Rトロニックさえ慣れればドライバビリティに不満は無いし乗り心地も上質。文句はつけたがこのサイズのミッドシップとしては荷物だって積めないわけではない。そして肝心な走りも気難しいところは無く、それでいてスポーツカーらしい爽快感を味わえるものに仕上がっているのだ。
しかも、そこにオールアルミボディやミッドシップレイアウト+クワトロといったスーパースポーツカーもかくやという内容がふんだんに盛り込まれ、見ての通りいわゆる日常性からはかけ離れたアグレッシヴなスタイリングをまとうのだから、ライバル達に対するアピールには事欠かない。

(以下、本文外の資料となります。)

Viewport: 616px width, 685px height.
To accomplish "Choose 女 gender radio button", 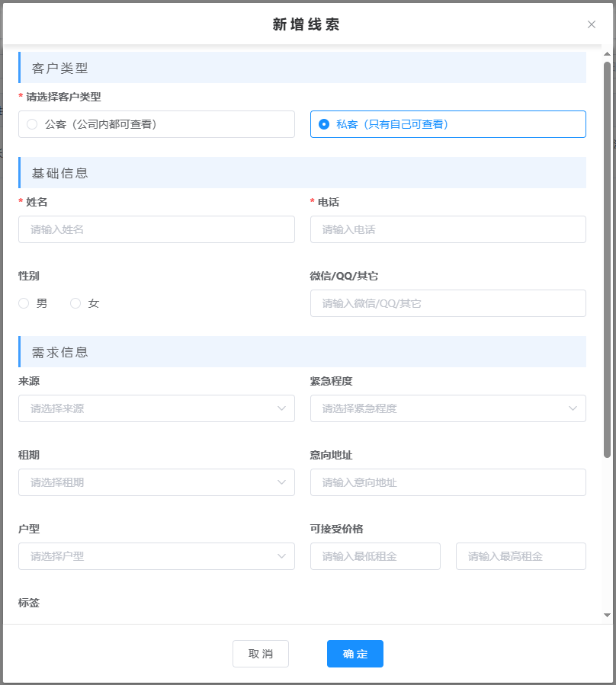I will click(75, 303).
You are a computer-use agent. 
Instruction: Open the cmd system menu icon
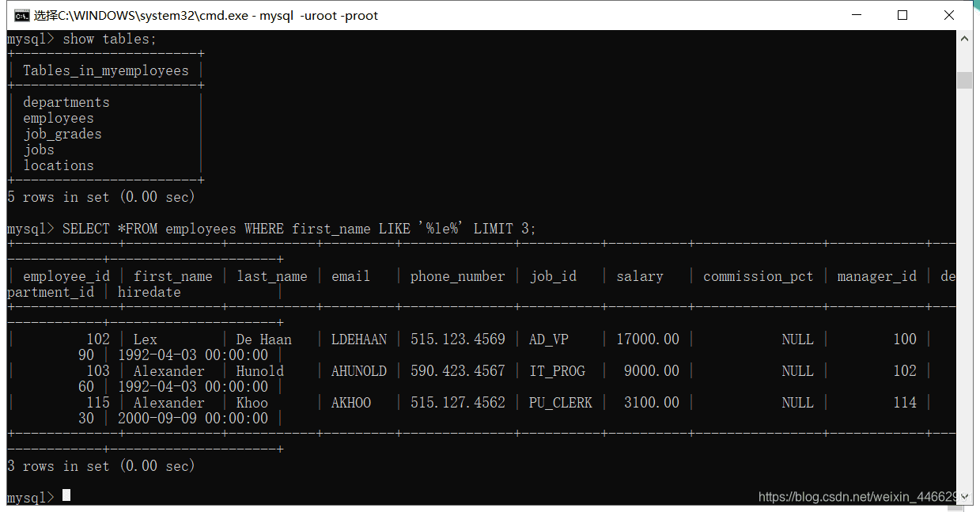(21, 15)
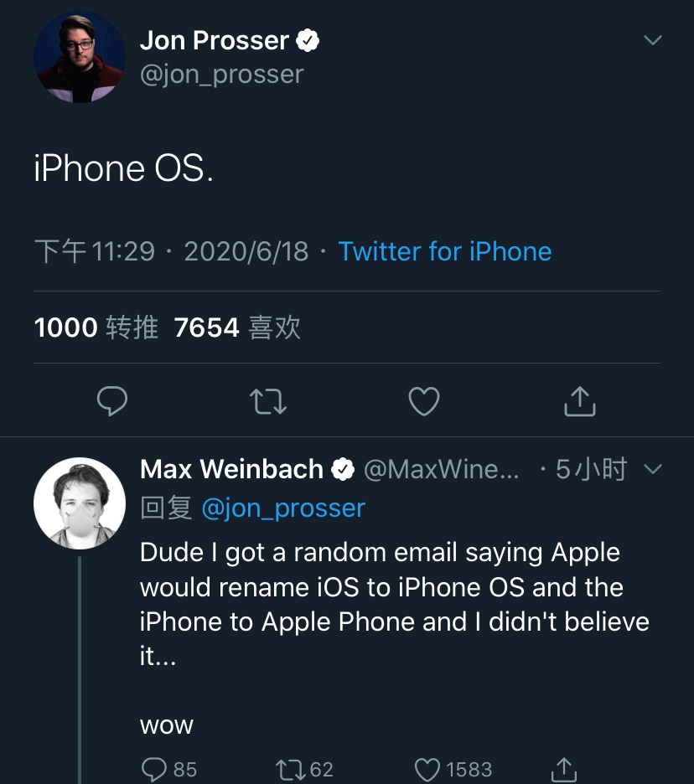Screen dimensions: 694x784
Task: Open Max Weinbach's display name
Action: point(232,470)
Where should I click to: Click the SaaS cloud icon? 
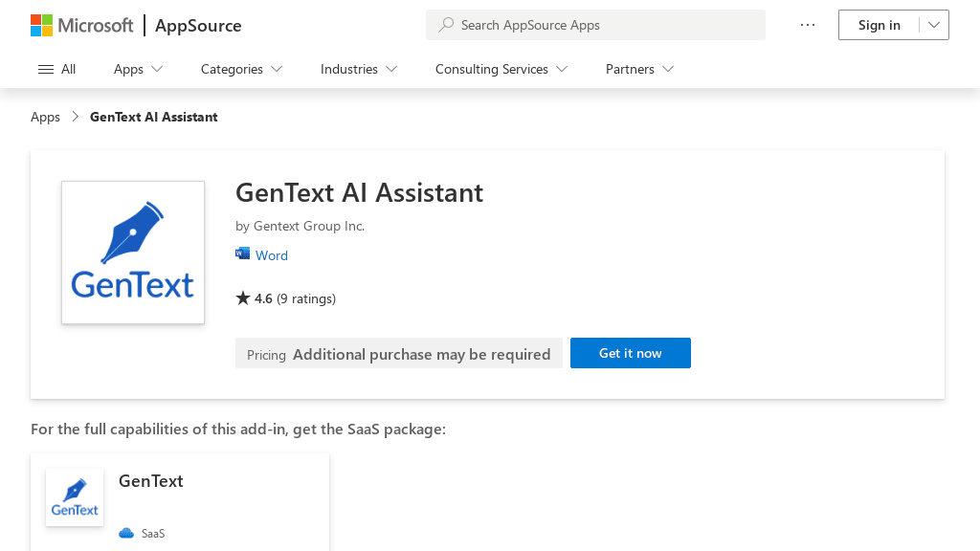tap(125, 533)
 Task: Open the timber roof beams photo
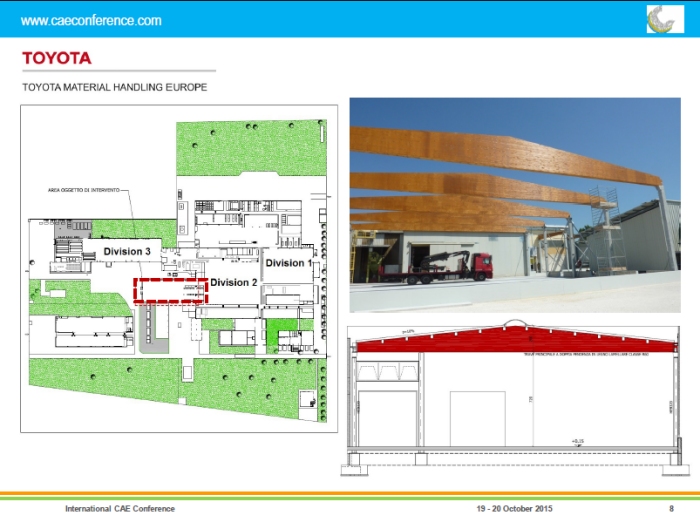click(x=514, y=204)
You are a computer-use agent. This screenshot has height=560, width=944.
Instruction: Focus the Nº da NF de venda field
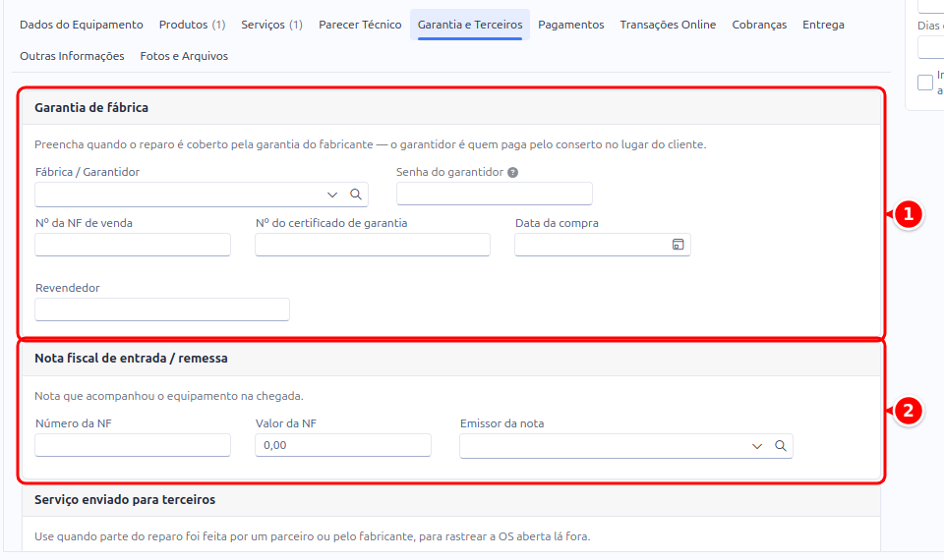pyautogui.click(x=133, y=245)
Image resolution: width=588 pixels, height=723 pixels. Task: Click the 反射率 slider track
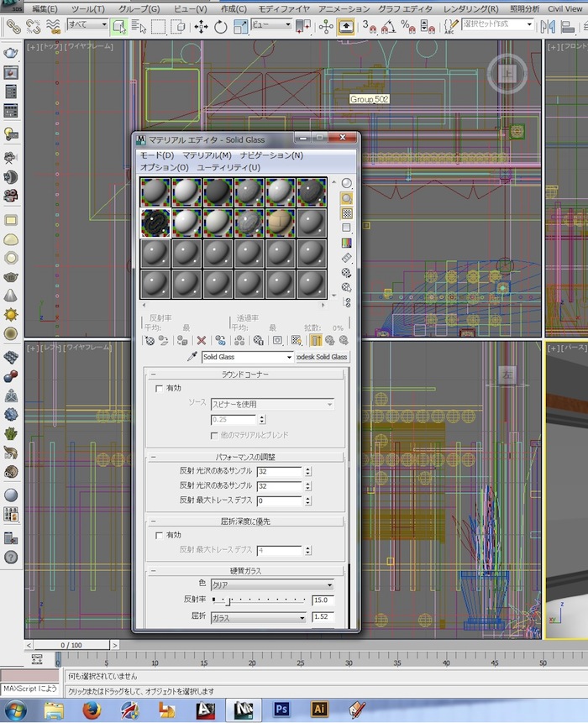pos(259,600)
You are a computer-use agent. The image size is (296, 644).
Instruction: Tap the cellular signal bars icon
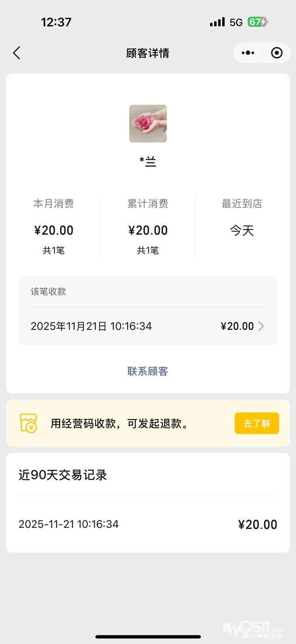217,22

つまり走りにもコンセプトにも一分の隙すら無い、アウディらしいその極まった完成度こそR8の最大の魅力と言える。しかしその反面、あまりに完成されているが故に物足りない思いが頭をもたげてくるのも、また事実で…。S/RSモデルならそれでもいいがR8のようなクルマには、どこか毒気のようなものも必要なのでは? スポーツカーを買うという行為は決して理詰めの選択ではない。理屈を超える強力な何かに背中を押してもらいたいのだ。
まあ、そうしないのがアウディ流なのだろうけれども…。